Hey guys, I am pretty sure most of you will already dislike this topic just because of the title, but bear with me please!

I have a client who wants something "fancy" like spherification included in one of his hors d'oeuvres. However he doesn't want to pay the cost to use the actual chemicals.

I remember one of my friends saying there was a way to "cheat" it using frozen (or very cold) oil and a gelatin or agar agar.

Any ideas, ratios, thoughts, or even something super "modern" and fancy we can try and talk him into to replace the spherification?

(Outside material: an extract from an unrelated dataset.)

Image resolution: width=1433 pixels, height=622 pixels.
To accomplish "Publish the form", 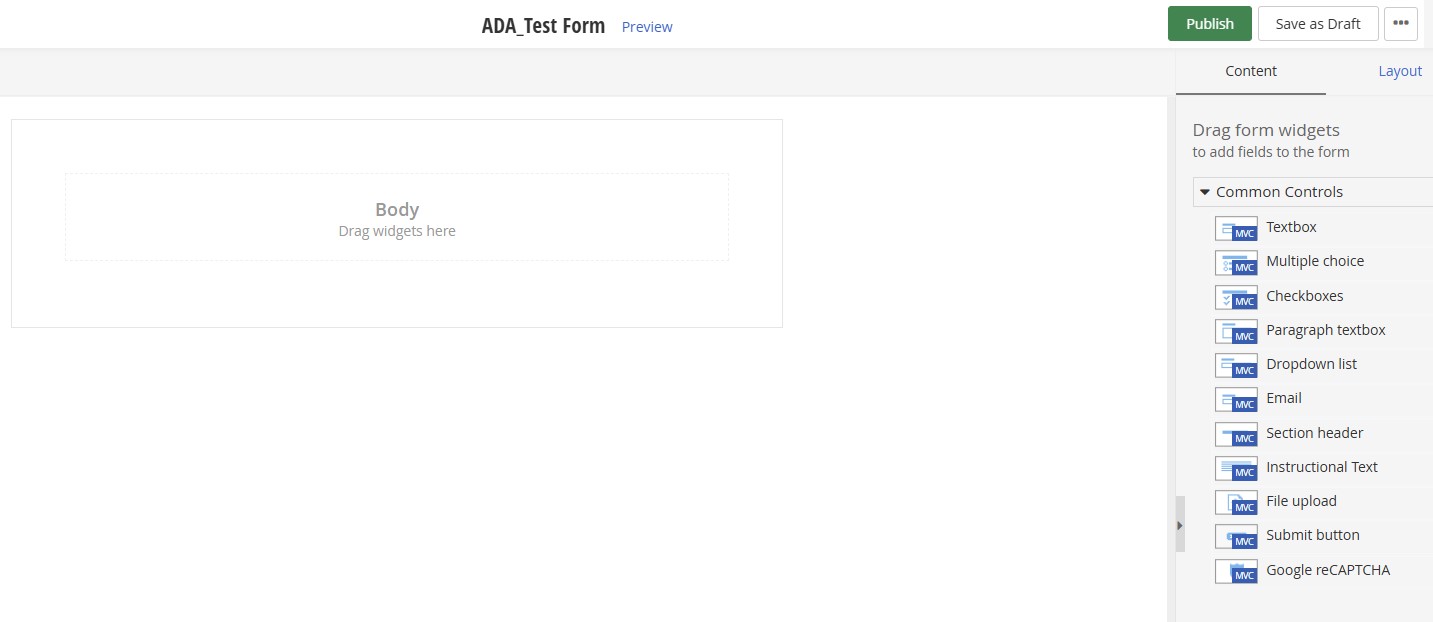I will click(1209, 24).
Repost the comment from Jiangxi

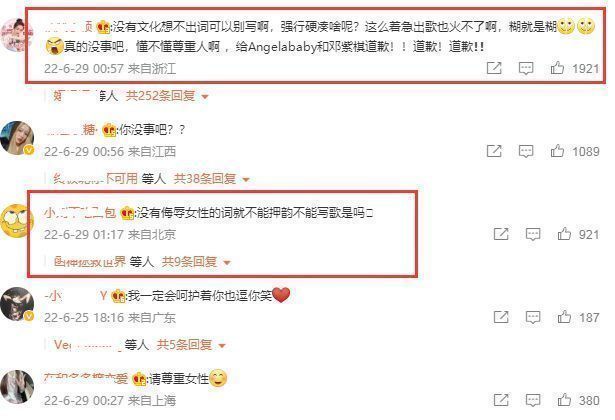tap(494, 151)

Thanks in advance, love this forum and all my fellow foodies!


----------



## petalsandcoco (Aug 25, 2009)

You might have seen these before but you can make them all in your kitchen using agar agar (2 gr) or gelatin





 Balsamic pearls (very easy)





 Fruit caviar





 Mango and compari sphere (gelatin)





 Rose veil (great with quail)

Petals.

I don't know if this helps ?


----------



## someday (Aug 15, 2003)

Might be something using tapioca or something, cooked in fruit/veg juice, etc.


----------



## thetincook (Jun 14, 2002)

1.5% agar. Drip into frozen oil, with the oil bowl resting in a ice bath. You gotta use a strongly flavored base, because agar has a poor flavor release, and you will lose some flavor when you rinse off the oil. You won't get a liquid center with this method.

Or, you could use sugar free pectin (aka low-methoxyl pectin). It needs calcium to gel. Calcium is pretty easy to get though.


----------



## cheftux (Oct 12, 2011)

@thetincook the low sugar pectin worked pretty well (we couldn't find agar agar at the market since I live in the middle of nowhere)

@petalsandcoco the link helped immensely

I've heard that a certain acid/sugar level needs to be maintained for this to work. Could I just a store bought pineapple juice or would I need to doctor it up in some way. Ideally it would be a pineapple lemon caviar with micro zest or strained juice.

Thanks again guys!


----------



## anime shefu (Apr 3, 2012)

Same thing they do with dippin' dots drop of substance in to liquid nitrogen and you get a sphere of what you want as long as what you want to sphere has a water or light-lightmedium nappe quite easy......except of corse obtaining the liquid nitrogen


----------



## thetincook (Jun 14, 2002)

cheftux said:


> @thetincook the low sugar pectin worked pretty well (we couldn't find agar agar at the market since I live in the middle of nowhere)
> 
> @petalsandcoco the link helped immensely
> 
> ...


Cool! I'm glad the pectin worked out. What % did you end up using?

You could run into problems with the lemon juice. Depending on the lemon, it's ph 2.0-2.5. The low end of lm pectin's ph range is 2.5 You should be ok with pineapple juice. google says its ph is 3..


----------